Наконец появлялась «техничка» — так называлась уборщица — в сатиновом темно-синем халате и коричневом шерстяном платке на голове. Пока она подтирала лужу огромной тухлой тряпкой, она еще подбавляла ругательств от себя лично, что мол «ссут тут, а ей убирать».

Поскольку несчастная не могла оставаться в мокрых штанах и платье, ее отпускали домой — переодеваться. Обычно описавшаяся девочка в этот день не возвращалась, должно быть, переживала свой позор в одиночестве.

Я завидовала — мне всегда хотелось домой. Но все же писать на уроке ради того, чтобы улизнуть, я не решалась. Очевидно, я считала, что это неблагородно — герои моих любимых сказок, эпосов и пьес так не поступали.

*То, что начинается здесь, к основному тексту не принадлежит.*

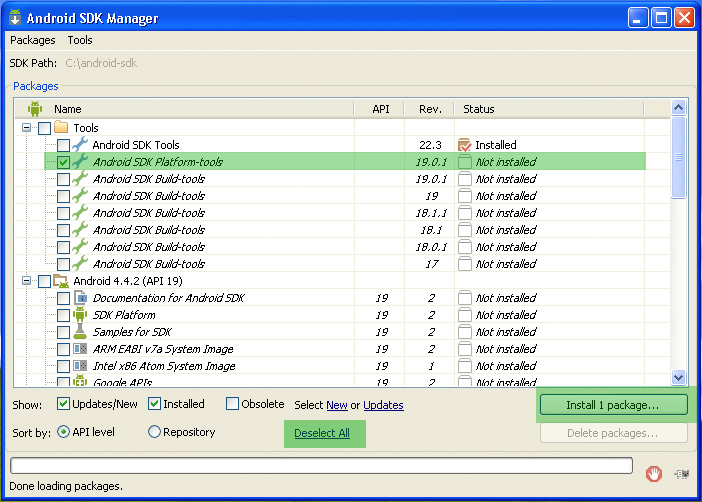Collapse the Tools tree group
Image resolution: width=702 pixels, height=502 pixels.
coord(26,128)
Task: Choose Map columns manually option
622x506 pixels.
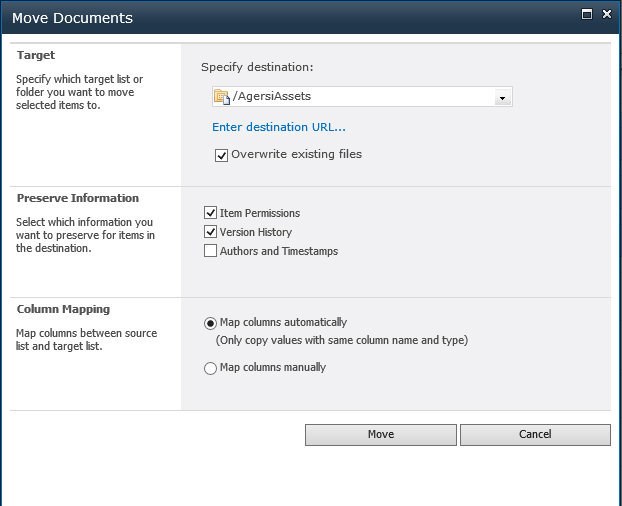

Назавтра девочка приходила на занятия как ни в чем не бывало. Удивительно, что ее никто не дразнил. Разумеется, это вовсе не было проявлением нашего великодушия — просто, как и вши, лужи воспринимались как нечто обыденное.

* * *

В школе писали чернилами строго регламентированного фиолетового цвета, перьями № 86. Очень донимали кляксы. Их пытались убрать розовой промокашкой — в каждой тетрадке была такая, — а затем стереть резинкой. От этой процедуры на листах часто получались строго наказуемые дырки. Марья Федоровна преподавала нам сложную науку — как выводить у букв «волосяные» линии, тоненькие-претоненькие. Например, полкружочка у буквы «а» должен был быть тонким, вертикальная часть ноги — толстой, а лихой ее изгиб — снова тонким. Тетради, соответственно умению писать, существовали трех видов: разлинованные в три косых, две косых и одну косую — до нее добирались классу к четвертому. Непостижимой красоты буквы копировались по прописям на уроках чистописания.

От этих неимоверных трудов пальцы были постоянно в чернилах. Дома я оттирала их пемзой. Да что руки, чернильницы, которые вставлялись в специальные углубления в парте, имели обыкновения опрокидываться прямо на ноги, на чулки и башмаки.